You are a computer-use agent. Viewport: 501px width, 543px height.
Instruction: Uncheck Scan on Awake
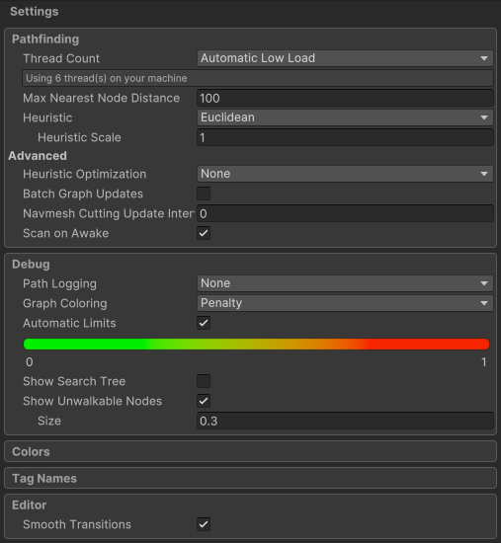click(x=204, y=233)
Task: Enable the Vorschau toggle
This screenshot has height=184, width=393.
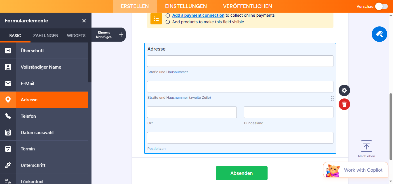Action: (x=381, y=6)
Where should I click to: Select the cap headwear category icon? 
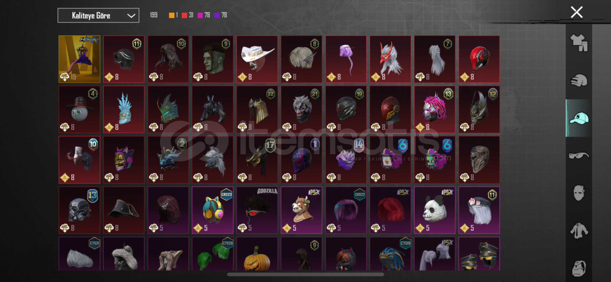[x=579, y=118]

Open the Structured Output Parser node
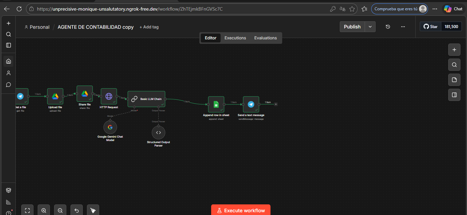[158, 132]
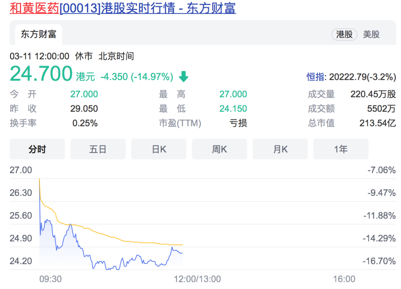This screenshot has height=289, width=401.
Task: Select the 日K daily candlestick chart
Action: click(159, 149)
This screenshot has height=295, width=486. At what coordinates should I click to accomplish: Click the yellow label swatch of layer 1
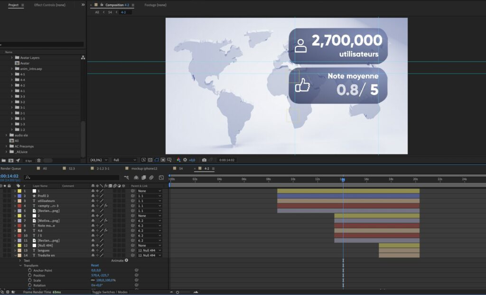19,191
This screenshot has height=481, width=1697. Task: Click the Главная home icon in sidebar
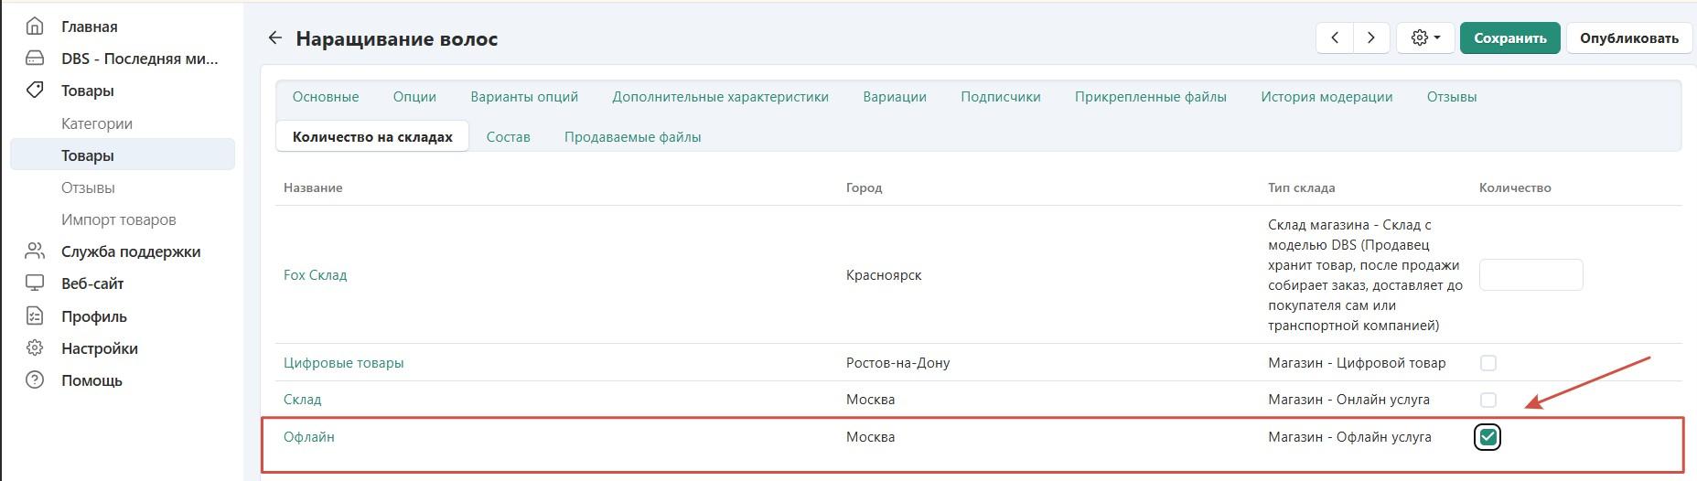(x=35, y=27)
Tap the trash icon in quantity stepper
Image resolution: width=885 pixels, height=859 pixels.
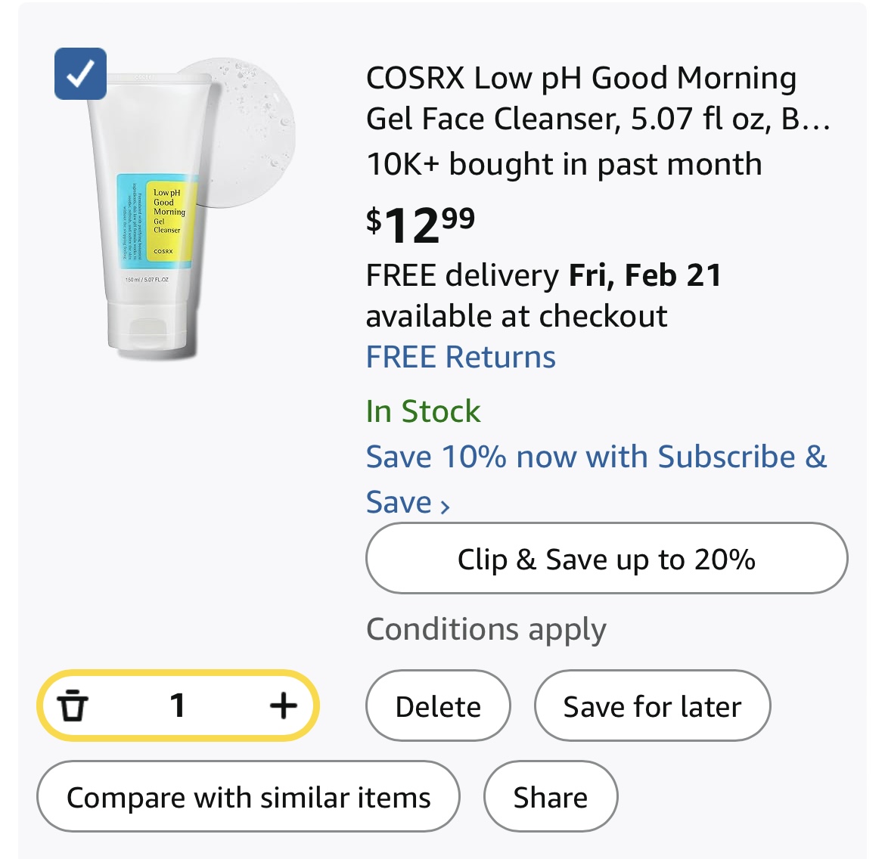tap(73, 705)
------------------------------------------------------------------------
## Task directions
Using the listing above, write out exactly the lines from the one that holds "Image resolution: width=885" through the last line, both included, and omit pictures.

## Answer box
Image resolution: width=885 pixels, height=859 pixels.
tap(73, 705)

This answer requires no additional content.